Leonardo da Vinci carried his journal with him everywhere so that he could record ideas, impressions, observations, jokes and fables as they occurred. His journals are a delightful mix of art, science, philosophy and whimsy.
An old friend of mine used to tell me that “writing crystallizes thought,” helps us to understand ourselves more clearly, and makes dreams become reality. With journal writing, you can explore a variety of personal issues that promote or hinder your efforts to quit your tobacco habit. It is not limited to a single topic or a single result, and there are no rules. It is an activity filled with creativity, insight, empowerment and fun. Your journal is a sanctuary where you can truthfully write about your thoughts, feelings, relationships and experiences. Recent research has shown that journal writing relieves stress and helps to alleviate the progression of illnesses like arthritis and asthma. In my personal experience, keeping a journal has been an invaluable tool for understanding and solving problems, setting and accomplishing goals, and expressing my creativity and spirituality. Journal writing reveals what it means to be the person you are at the time you are writing. The process of your growth toward becoming an ex-smoker will be reflected within its pages.
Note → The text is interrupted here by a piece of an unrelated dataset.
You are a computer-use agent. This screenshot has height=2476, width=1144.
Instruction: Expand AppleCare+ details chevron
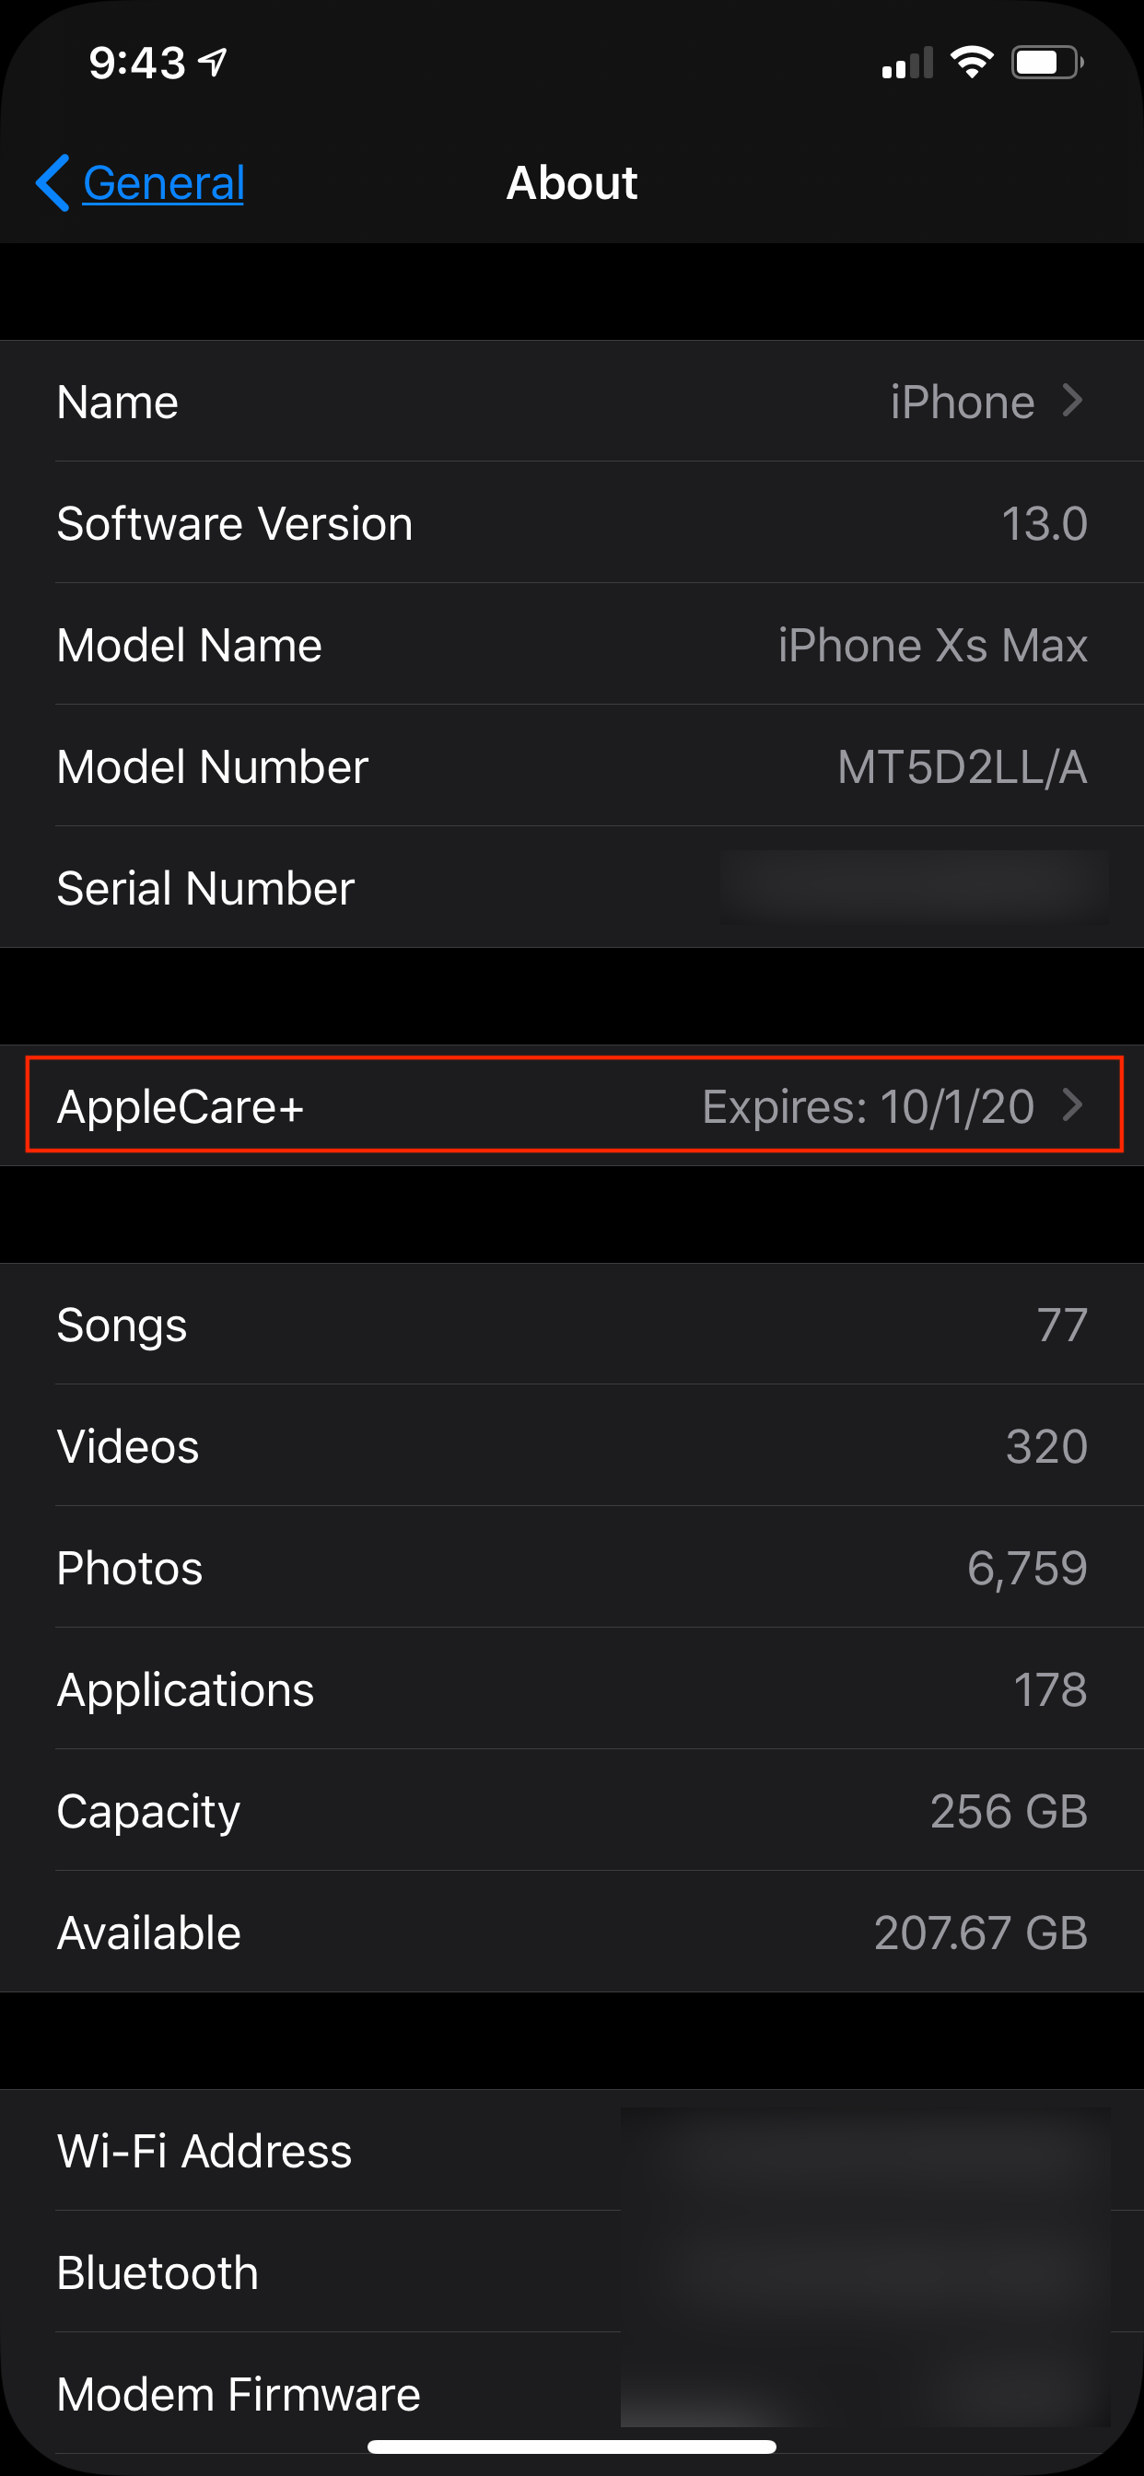point(1073,1105)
To start, first choose something to use for your personal journal. Your journal could be a three-ring binder (which works well because it is easy to add or delete pages), or you might want to go to a bookstore or art supply store and buy a book with blank pages. Many attractive blank-page books are produced just for journaling, and it is fun to have a special book just for this purpose.
I recommend keeping your journal in a hidden place where people will not be tempted to read it. By doing this, you can be sure of your privacy and feel free to write openly and honestly about whatever you want.
Find nice places in which to write. When the weather is nice I love to sit on my porch in the morning, and in the winter I love to sit by the fireplace and write at night. You can also draw, add pictures or photographs, mind-map, or used colored pens or pencils to make your writing more fun, meaningful and insightful. Be spontaneous and do not worry about making corrections or revisions.